(Collected data entries)
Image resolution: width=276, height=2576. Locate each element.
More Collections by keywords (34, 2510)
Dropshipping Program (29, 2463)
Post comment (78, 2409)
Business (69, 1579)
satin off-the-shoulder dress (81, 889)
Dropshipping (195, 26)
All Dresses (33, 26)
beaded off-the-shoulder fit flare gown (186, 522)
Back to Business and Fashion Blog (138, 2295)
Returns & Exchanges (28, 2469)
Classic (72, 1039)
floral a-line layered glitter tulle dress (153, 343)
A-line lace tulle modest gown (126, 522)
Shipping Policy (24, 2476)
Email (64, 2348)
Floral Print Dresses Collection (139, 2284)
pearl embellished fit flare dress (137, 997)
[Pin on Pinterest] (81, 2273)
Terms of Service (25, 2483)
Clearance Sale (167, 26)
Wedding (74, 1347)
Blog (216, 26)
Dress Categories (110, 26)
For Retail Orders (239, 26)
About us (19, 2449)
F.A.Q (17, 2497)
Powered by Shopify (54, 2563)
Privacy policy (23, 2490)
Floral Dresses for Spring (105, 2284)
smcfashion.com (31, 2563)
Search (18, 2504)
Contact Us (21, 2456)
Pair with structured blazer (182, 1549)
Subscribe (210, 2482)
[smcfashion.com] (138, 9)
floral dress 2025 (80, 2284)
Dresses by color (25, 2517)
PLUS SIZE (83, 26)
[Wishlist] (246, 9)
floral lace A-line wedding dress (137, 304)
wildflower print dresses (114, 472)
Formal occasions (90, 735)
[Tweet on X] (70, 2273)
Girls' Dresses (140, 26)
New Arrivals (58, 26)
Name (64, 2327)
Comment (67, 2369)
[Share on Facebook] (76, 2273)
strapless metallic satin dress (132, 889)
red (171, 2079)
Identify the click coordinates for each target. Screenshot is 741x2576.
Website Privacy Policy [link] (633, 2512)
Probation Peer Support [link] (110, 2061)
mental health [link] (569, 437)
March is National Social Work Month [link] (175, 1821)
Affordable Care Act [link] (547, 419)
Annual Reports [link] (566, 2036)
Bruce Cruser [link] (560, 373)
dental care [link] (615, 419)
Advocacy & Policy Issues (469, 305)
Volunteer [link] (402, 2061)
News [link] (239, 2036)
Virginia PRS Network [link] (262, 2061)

**TASK**.
Find the line that contains "wildflower print dresses (114, 472)". Write out that line and every line after it through the end of the data, exactly, and nothing else.

**OUTPUT FOR THIS EXERCISE**.
wildflower print dresses (114, 472)
Formal occasions (90, 735)
[Tweet on X] (70, 2273)
Girls' Dresses (140, 26)
New Arrivals (58, 26)
Name (64, 2327)
Comment (67, 2369)
[Share on Facebook] (76, 2273)
strapless metallic satin dress (132, 889)
red (171, 2079)
Identify the click coordinates for each target. Screenshot is 741x2576.
Website Privacy Policy [link] (633, 2512)
Probation Peer Support [link] (110, 2061)
mental health [link] (569, 437)
March is National Social Work Month [link] (175, 1821)
Affordable Care Act [link] (547, 419)
Annual Reports [link] (566, 2036)
Bruce Cruser [link] (560, 373)
dental care [link] (615, 419)
Advocacy & Policy Issues (469, 305)
Volunteer [link] (402, 2061)
News [link] (239, 2036)
Virginia PRS Network [link] (262, 2061)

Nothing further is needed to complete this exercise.